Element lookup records

═══

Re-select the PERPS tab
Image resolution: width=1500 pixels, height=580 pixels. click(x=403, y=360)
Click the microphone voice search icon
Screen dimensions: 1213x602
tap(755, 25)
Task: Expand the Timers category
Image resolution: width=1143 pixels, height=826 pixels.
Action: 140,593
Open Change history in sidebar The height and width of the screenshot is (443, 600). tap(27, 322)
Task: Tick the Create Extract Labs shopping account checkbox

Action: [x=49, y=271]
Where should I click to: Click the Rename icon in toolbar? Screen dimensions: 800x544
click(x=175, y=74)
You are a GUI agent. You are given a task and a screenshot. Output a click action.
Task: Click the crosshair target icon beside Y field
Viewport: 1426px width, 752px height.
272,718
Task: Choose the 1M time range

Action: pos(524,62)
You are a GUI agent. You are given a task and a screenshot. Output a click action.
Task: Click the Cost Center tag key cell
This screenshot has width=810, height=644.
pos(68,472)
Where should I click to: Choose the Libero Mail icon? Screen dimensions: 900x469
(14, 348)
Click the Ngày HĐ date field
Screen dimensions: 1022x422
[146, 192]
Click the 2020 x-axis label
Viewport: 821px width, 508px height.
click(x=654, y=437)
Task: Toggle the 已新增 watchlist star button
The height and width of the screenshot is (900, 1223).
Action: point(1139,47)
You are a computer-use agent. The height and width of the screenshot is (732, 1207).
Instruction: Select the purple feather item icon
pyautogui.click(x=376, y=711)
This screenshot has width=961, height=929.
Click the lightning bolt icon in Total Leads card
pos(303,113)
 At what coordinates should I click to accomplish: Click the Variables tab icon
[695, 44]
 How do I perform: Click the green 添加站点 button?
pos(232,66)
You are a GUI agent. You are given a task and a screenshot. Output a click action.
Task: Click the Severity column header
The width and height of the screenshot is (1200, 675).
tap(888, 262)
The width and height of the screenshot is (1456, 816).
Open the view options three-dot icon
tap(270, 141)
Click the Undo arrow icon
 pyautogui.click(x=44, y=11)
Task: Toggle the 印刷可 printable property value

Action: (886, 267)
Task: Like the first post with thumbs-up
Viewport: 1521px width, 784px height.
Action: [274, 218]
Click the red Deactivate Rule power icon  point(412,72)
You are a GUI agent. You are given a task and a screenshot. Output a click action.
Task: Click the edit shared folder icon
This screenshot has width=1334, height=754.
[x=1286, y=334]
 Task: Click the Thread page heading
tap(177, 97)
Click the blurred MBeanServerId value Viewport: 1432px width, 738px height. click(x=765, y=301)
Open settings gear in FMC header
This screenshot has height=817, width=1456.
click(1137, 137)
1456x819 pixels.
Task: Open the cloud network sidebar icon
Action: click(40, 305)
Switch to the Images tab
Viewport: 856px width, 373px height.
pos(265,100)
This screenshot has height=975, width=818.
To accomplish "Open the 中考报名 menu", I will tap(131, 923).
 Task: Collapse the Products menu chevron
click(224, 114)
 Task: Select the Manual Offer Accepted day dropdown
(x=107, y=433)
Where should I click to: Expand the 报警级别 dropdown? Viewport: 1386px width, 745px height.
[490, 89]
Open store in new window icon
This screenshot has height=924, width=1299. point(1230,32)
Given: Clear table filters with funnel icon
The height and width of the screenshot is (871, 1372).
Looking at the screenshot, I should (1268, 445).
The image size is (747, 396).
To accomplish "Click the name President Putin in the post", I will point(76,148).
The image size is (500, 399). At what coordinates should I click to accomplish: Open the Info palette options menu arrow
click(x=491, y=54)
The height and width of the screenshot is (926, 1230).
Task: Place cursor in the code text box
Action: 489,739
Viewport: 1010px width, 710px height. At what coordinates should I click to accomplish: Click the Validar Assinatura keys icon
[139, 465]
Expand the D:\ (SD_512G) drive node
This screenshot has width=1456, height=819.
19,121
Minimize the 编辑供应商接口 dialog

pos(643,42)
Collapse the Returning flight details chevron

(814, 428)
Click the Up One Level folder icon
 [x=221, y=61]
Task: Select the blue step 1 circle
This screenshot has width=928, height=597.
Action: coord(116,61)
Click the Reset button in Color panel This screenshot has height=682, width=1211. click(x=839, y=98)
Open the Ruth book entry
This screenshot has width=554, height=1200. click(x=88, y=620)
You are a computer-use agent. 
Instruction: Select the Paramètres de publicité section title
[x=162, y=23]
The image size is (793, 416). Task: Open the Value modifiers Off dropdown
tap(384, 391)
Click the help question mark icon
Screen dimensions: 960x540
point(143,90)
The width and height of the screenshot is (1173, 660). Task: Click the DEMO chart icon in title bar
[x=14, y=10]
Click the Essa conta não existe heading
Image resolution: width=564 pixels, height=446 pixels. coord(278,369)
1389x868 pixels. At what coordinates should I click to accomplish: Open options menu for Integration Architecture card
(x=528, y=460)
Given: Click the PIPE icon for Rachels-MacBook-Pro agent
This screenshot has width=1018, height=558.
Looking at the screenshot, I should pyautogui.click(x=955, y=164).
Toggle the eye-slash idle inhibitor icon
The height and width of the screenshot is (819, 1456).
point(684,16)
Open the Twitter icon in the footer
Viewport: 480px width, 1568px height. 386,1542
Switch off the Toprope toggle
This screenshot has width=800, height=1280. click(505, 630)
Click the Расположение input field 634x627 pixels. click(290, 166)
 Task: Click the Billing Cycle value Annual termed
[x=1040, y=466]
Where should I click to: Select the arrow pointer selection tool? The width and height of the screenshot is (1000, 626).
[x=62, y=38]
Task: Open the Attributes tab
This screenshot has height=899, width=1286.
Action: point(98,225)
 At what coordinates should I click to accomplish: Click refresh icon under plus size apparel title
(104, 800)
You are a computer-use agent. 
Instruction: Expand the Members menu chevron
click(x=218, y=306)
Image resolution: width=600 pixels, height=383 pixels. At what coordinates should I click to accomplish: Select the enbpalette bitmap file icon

═══

▸ **JOB**
Reproduce all of the records above, substituting "screen agent" for every occurrence of "GUI agent" and leaving everything else unchanged.

▸ **RESPONSE**
Re-select the PERPS tab
Image resolution: width=1500 pixels, height=580 pixels. click(x=403, y=360)
Click the microphone voice search icon
Screen dimensions: 1213x602
tap(755, 25)
Task: Expand the Timers category
Image resolution: width=1143 pixels, height=826 pixels.
Action: 140,593
Open Change history in sidebar The height and width of the screenshot is (443, 600). tap(27, 322)
Task: Tick the Create Extract Labs shopping account checkbox

Action: [x=49, y=271]
Where should I click to: Click the Rename icon in toolbar? Screen dimensions: 800x544
click(x=175, y=74)
You are a screen agent. You are given a task and a screenshot. Output a click action.
Task: Click the crosshair target icon beside Y field
Viewport: 1426px width, 752px height.
272,718
Task: Choose the 1M time range

Action: pos(524,62)
You are a screen agent. You are given a task and a screenshot. Output a click action.
Task: Click the Cost Center tag key cell
This screenshot has width=810, height=644.
pos(68,472)
Where should I click to: Choose the Libero Mail icon? Screen dimensions: 900x469
(14, 348)
Click the Ngày HĐ date field
Screen dimensions: 1022x422
[146, 192]
Click the 2020 x-axis label
Viewport: 821px width, 508px height.
click(x=654, y=437)
Task: Toggle the 已新增 watchlist star button
The height and width of the screenshot is (900, 1223).
Action: point(1139,47)
You are a computer-use agent. The height and width of the screenshot is (732, 1207).
Instruction: Select the purple feather item icon
pyautogui.click(x=376, y=711)
This screenshot has width=961, height=929.
Click the lightning bolt icon in Total Leads card
pos(303,113)
 At what coordinates should I click to accomplish: Click the Variables tab icon
[695, 44]
 How do I perform: Click the green 添加站点 button?
pos(232,66)
You are a screen agent. You are given a task and a screenshot. Output a click action.
Task: Click the Severity column header
The width and height of the screenshot is (1200, 675).
tap(888, 262)
The width and height of the screenshot is (1456, 816).
Open the view options three-dot icon
tap(270, 141)
Click the Undo arrow icon
 pyautogui.click(x=44, y=11)
Task: Toggle the 印刷可 printable property value

Action: (886, 267)
Task: Like the first post with thumbs-up
Viewport: 1521px width, 784px height.
Action: [274, 218]
Click the red Deactivate Rule power icon  point(412,72)
You are a screen agent. You are given a task and a screenshot. Output a click action.
Task: Click the edit shared folder icon
This screenshot has width=1334, height=754.
[x=1286, y=334]
 Task: Click the Thread page heading
tap(177, 97)
Click the blurred MBeanServerId value Viewport: 1432px width, 738px height. click(x=765, y=301)
Open settings gear in FMC header
This screenshot has height=817, width=1456.
click(1137, 137)
1456x819 pixels.
Task: Open the cloud network sidebar icon
Action: click(40, 305)
Switch to the Images tab
Viewport: 856px width, 373px height.
pos(265,100)
This screenshot has height=975, width=818.
To accomplish "Open the 中考报名 menu", I will tap(131, 923).
 Task: Collapse the Products menu chevron
click(224, 114)
 Task: Select the Manual Offer Accepted day dropdown
(x=107, y=433)
Where should I click to: Expand the 报警级别 dropdown? Viewport: 1386px width, 745px height.
[490, 89]
Open store in new window icon
This screenshot has height=924, width=1299. point(1230,32)
Given: Clear table filters with funnel icon
The height and width of the screenshot is (871, 1372).
Looking at the screenshot, I should (1268, 445).
The image size is (747, 396).
To accomplish "Click the name President Putin in the post", I will point(76,148).
The image size is (500, 399). At what coordinates should I click to accomplish: Open the Info palette options menu arrow
click(x=491, y=54)
The height and width of the screenshot is (926, 1230).
Task: Place cursor in the code text box
Action: 489,739
Viewport: 1010px width, 710px height. At what coordinates should I click to accomplish: Click the Validar Assinatura keys icon
[139, 465]
Expand the D:\ (SD_512G) drive node
This screenshot has width=1456, height=819.
19,121
Minimize the 编辑供应商接口 dialog

pos(643,42)
Collapse the Returning flight details chevron

(814, 428)
Click the Up One Level folder icon
 [x=221, y=61]
Task: Select the blue step 1 circle
This screenshot has width=928, height=597.
Action: coord(116,61)
Click the Reset button in Color panel This screenshot has height=682, width=1211. click(x=839, y=98)
Open the Ruth book entry
This screenshot has width=554, height=1200. click(x=88, y=620)
You are a computer-use agent. 
Instruction: Select the Paramètres de publicité section title
[x=162, y=23]
The image size is (793, 416). Task: Open the Value modifiers Off dropdown
tap(384, 391)
Click the help question mark icon
Screen dimensions: 960x540
point(143,90)
The width and height of the screenshot is (1173, 660). Task: Click the DEMO chart icon in title bar
[x=14, y=10]
Click the Essa conta não existe heading
Image resolution: width=564 pixels, height=446 pixels. coord(278,369)
1389x868 pixels. At what coordinates should I click to accomplish: Open options menu for Integration Architecture card
(x=528, y=460)
Given: Click the PIPE icon for Rachels-MacBook-Pro agent
This screenshot has width=1018, height=558.
Looking at the screenshot, I should pyautogui.click(x=955, y=164).
Toggle the eye-slash idle inhibitor icon
The height and width of the screenshot is (819, 1456).
point(684,16)
Open the Twitter icon in the footer
Viewport: 480px width, 1568px height. 386,1542
Switch off the Toprope toggle
This screenshot has width=800, height=1280. click(505, 630)
Click the Расположение input field 634x627 pixels. click(290, 166)
 Task: Click the Billing Cycle value Annual termed
[x=1040, y=466]
Where should I click to: Select the arrow pointer selection tool? The width and height of the screenshot is (1000, 626).
[x=62, y=38]
Task: Open the Attributes tab
This screenshot has height=899, width=1286.
Action: point(98,225)
 At what coordinates should I click to accomplish: Click refresh icon under plus size apparel title
(104, 800)
You are a computer-use agent. 
Instruction: Expand the Members menu chevron
click(x=218, y=306)
Image resolution: width=600 pixels, height=383 pixels. At what coordinates should I click to accomplish: Select the enbpalette bitmap file icon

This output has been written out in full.